_APPLY WHAT YOU READ_.
(a) Extract the passage of the war commentary between "Awarded: April 12, 2004When" and "bullets still ricocheting.", inclusive.
(b) Write what comes next in the text about leaders and the soldiers they send to war, starting after its final sentence.

_TEXT SECTION_.
BEGIN
Thurman P. Woodfork
WHERE IS THE WARRIOR KING?
Awarded: April 12, 2004When we hear men speak of bravery and brotherhood in war and we watch them as they kneel in prayer over the limp, still warm form of a slain friend, we should do more than empathize or parrot self-righteous prattle about ‘supporting the troops’.
When we see them rocking in bone-deep anguish, clasping close in helpless grief the bloody remains of what was once a living, vibrant person, perhaps we should demand to know, “Where is our ‘Warrior King’?”
Maybe he should be there on the field of battle with his soldiers.
Let him inhale the awful odors of violent death; let him hear the cries and moans of the injured, let him live with the open wounds and the bloody body parts strewn about by the careless hand of war while rockets are still exploding and bullets still ricocheting.
Let the genesis of future nightmares and vivid flashbacks be planted deep to germinate and finally bloom in his psyche.
As it is now, few of our leaders have experienced at first hand the true, gut-wrenching, elemental emotions and feel of war. Some say that’s not necessary; I say it can’t hurt.
Soldiers fight over the same streets and neighborhoods again and again, and they do it because men thousands of miles from the actual fighting and dying mandated unsuccessful, shortsighted strategies. Would the orders have been different if the leaders were sharing the battlefield dangers with the soldiers?
Patton said that he did not want to die for his country; he wanted to insure that the enemy died for his. I echo that and would add: But first, make sure that it’s necessary for anyone at all to die.
END
_SUPPLIED RECORDS_.
BEGIN
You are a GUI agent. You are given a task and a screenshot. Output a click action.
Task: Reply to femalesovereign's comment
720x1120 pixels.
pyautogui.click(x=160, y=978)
END
BEGIN
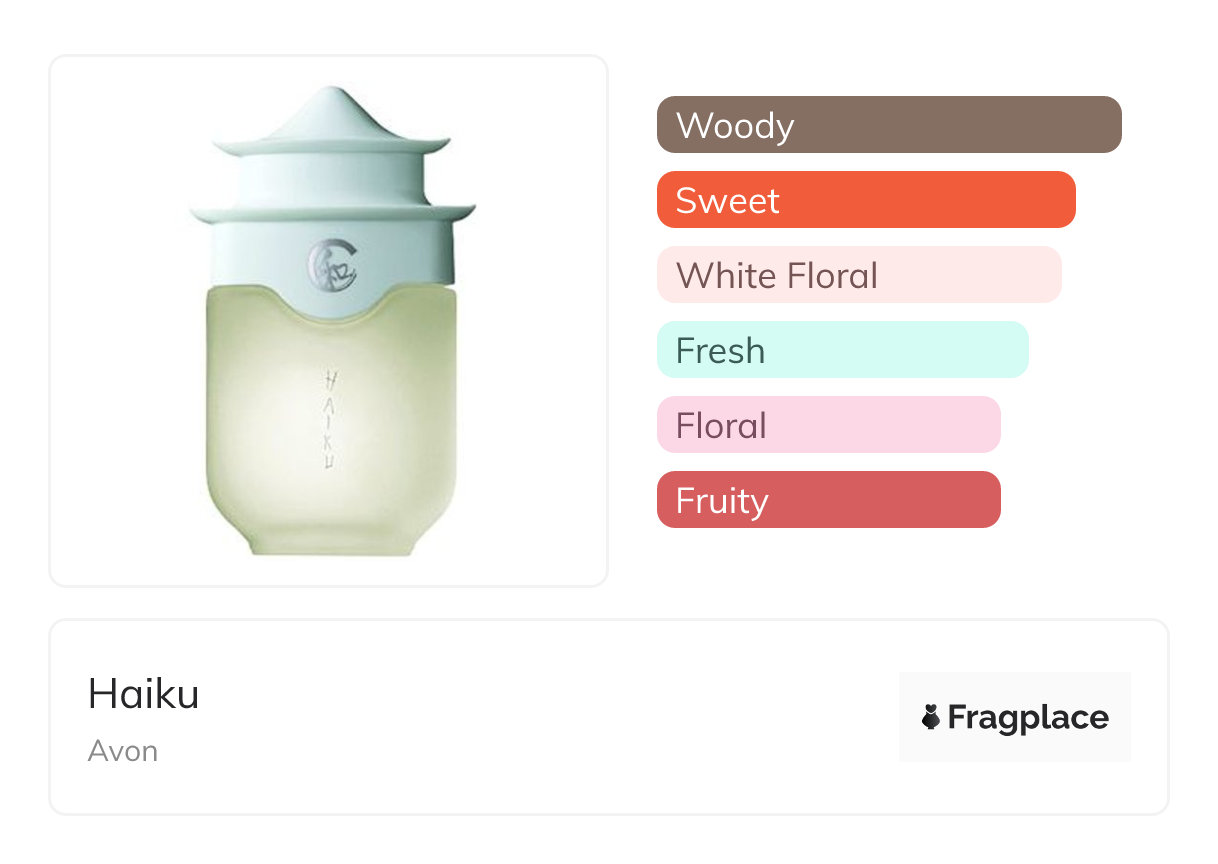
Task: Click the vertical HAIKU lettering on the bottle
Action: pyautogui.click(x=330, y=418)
END
_TASK RESULTS_.
(a)
Awarded: April 12, 2004When we hear men speak of bravery and brotherhood in war and we watch them as they kneel in prayer over the limp, still warm form of a slain friend, we should do more than empathize or parrot self-righteous prattle about ‘supporting the troops’.
When we see them rocking in bone-deep anguish, clasping close in helpless grief the bloody remains of what was once a living, vibrant person, perhaps we should demand to know, “Where is our ‘Warrior King’?”
Maybe he should be there on the field of battle with his soldiers.
Let him inhale the awful odors of violent death; let him hear the cries and moans of the injured, let him live with the open wounds and the bloody body parts strewn about by the careless hand of war while rockets are still exploding and bullets still ricocheting.

(b)
Actually, we really don’t need a ‘Warrior King’; we do need more competent civilian leaders who will listen to and rely upon the judgment of the military leaders who have to implement their orders.
I’m afraid we don’t have the equivalent of a ‘Warrior King’ or leaders who will wisely use the admirals and generals who stand in his place.
If we did, perhaps our efforts in this ‘War on Terror’ would have been concentrated more in Afghanistan in pursuit of bin Laden and his terrorists. If we did, perhaps less time would be spent vacationing down on the ranch while our youth bleed and die in the sands and streets of the Middle East.
©Copyright April 10, 2005 by Thurman P. Woodfork
(Revised November 24, 2005)
American Soldiers Pray before a Patrol in Iraq: 2004
“We few, we happy few, we band of brothers;
For he to-day that sheds his blood with me
Shall be my brother; be he ne’er so vile,
This day shall gentle his condition:
And gentlemen in England now a-bed
Shall think themselves accursed they were not here,
And hold their manhood’s cheap whiles any speaks
That fought with us upon Saint Crispin’s day.”